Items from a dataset

================

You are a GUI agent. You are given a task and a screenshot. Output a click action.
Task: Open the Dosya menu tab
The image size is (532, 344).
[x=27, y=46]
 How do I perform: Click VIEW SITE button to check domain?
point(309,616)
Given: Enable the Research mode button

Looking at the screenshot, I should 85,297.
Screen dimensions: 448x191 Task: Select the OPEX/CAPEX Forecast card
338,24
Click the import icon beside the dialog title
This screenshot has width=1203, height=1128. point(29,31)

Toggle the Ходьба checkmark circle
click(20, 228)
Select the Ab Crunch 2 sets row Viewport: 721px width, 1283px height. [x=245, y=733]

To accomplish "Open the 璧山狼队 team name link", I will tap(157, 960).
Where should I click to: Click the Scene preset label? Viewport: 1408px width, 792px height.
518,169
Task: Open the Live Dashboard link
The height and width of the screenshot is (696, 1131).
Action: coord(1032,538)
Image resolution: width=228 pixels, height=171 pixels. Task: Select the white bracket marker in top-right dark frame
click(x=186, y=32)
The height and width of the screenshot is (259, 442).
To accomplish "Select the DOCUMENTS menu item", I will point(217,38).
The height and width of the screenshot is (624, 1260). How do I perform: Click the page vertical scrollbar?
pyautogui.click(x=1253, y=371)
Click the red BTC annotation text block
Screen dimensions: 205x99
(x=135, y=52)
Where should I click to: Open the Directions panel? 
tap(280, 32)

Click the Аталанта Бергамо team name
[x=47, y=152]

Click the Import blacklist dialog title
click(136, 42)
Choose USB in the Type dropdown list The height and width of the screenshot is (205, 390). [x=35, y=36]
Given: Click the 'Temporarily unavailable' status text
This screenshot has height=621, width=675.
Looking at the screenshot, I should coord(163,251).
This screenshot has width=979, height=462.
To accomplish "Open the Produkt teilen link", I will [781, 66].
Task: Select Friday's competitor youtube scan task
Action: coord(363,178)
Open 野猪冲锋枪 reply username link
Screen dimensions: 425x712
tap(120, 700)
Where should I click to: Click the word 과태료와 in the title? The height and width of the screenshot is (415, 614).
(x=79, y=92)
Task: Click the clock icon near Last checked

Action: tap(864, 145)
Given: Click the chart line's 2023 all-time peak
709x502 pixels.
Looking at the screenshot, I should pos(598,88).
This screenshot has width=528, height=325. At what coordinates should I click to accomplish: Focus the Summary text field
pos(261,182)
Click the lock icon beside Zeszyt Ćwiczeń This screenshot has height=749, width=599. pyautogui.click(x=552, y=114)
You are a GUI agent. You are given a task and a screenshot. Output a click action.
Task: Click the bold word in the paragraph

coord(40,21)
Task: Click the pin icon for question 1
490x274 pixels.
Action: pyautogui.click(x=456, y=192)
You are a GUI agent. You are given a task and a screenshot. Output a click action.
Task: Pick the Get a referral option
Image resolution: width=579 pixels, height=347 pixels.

================

# [DESCRIPTION OF THE TASK]
In the records above, count the lines that contain the word "menu" and state only that count.

# [RESPONSE TO THE EXERCISE]
2